One of the main lines of evidence the documentary makers of "The Lost Jesus Tomb" follow is the cluster of names on the ossuaries found together. The names were all common ones in first century Israel, but there is a sort of specified complexity finding this particular cluster of names associated with Jesus that raises the odds. On "Larry King Live" last night, James Tabor said that the odds of finding those names together is 600 to one, which frankly doesn't strike me as too great odds. Maybe coincidence territory. And connecting the names as one family might be a bit of a leap of reasoning, we'll have to wait and hear the whole case.
Here's a question I have about the name Mary found on two ossuaries. Neither ossuary gives any indication, from the evidence I've seen, that refers to Magdala, which would make one of them Mary Magdalene or Mary from Magdala. Yet that seems to be what Simcha Jacobovici assumes. Here's what he said on Larry King last night:
And her name was a variant of Miriam, a Greek variant, Mariamene. So there's two Marys in the tomb, one named Maria, which is -- comes down to, in the Christian tradition, the mother of Jesus; but the other one, Mariamene.
They couldn't have known in 1980 that in the 1990s, the scholars -- New Testament scholars at Harvard, Princeton, and so on -- would conclude that Mary Magdalene's title was Mary from Magdala, the city Magdala. But her name is Mariamene. They didn't know that. So the archaeologists didn't know what the New Testament guys knew and the New Testament people didn't know what the archaeologists knew.
Indeed, Ben Witherington points out that that neither of the Mary ossuaries makes a reference to Migdal.
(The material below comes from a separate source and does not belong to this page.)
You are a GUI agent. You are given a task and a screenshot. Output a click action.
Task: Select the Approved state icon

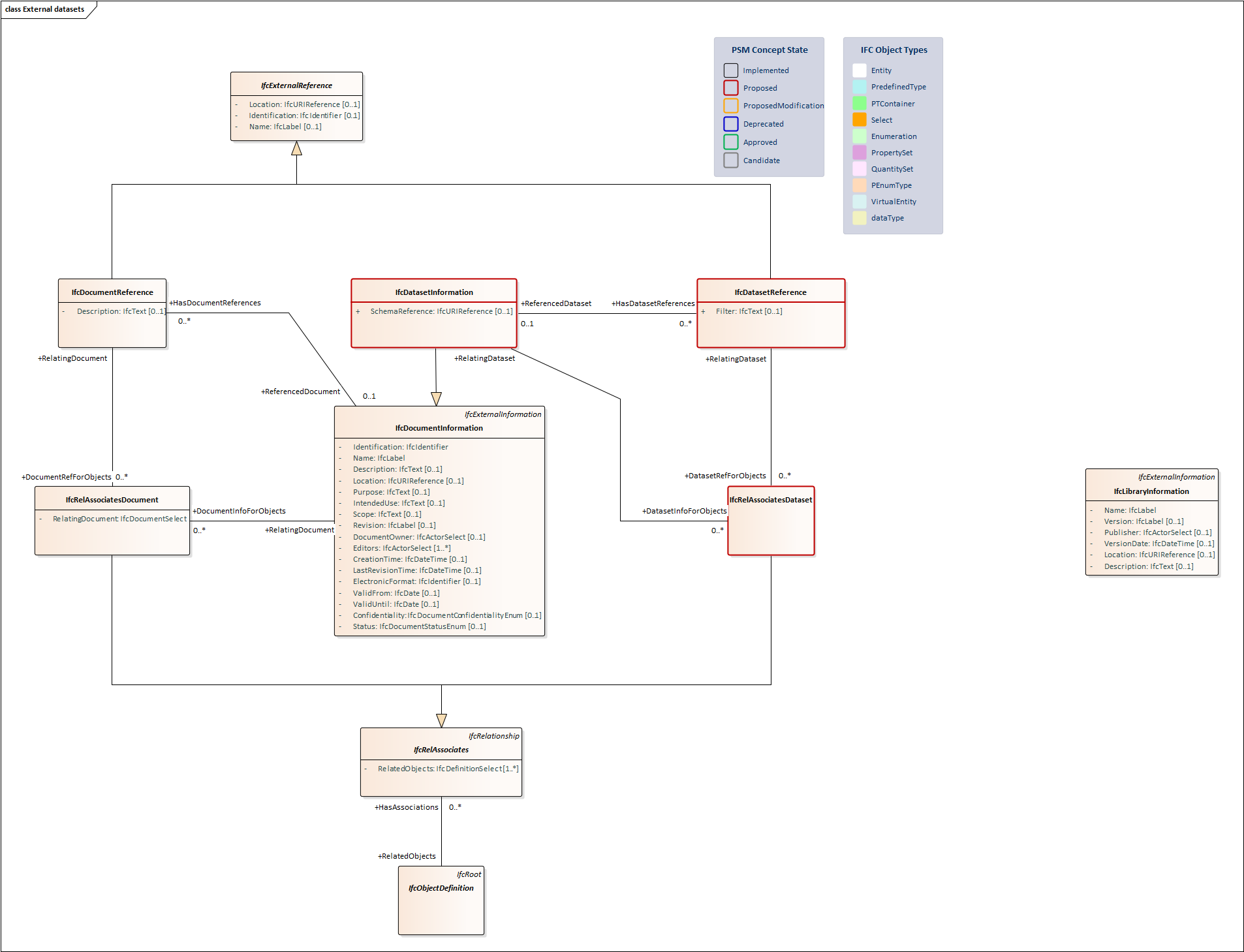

So what leads the filmmakers to assume this is Mary Magdalene and Jesus' wife?
Apparently the nickname Mariamene, which some scholars say Mary Magalene was known by, leads them to think this is Mary Magdalene. But Jacobovici's comments indicates that Mariamene was a variant of Mary or Miriam, which presumably any Mary might have been nicknamed. In fact, Miriam is a biblical variation of Mary. The reason some believe Mary Magdalene was sometimes called Mariamene is based on fourth century apocrypha, written many, many years after the eyewitnesses were dead. Darrell Bock, who has seen the show says:
[T]here is the name Mariamne, a variation of Maria, one of the most common of names of the time. It is like saying every Susan married to a Richard can only be one family and that finding that Maria and Maria are related names is a surprise (a little like calling William, Bill)....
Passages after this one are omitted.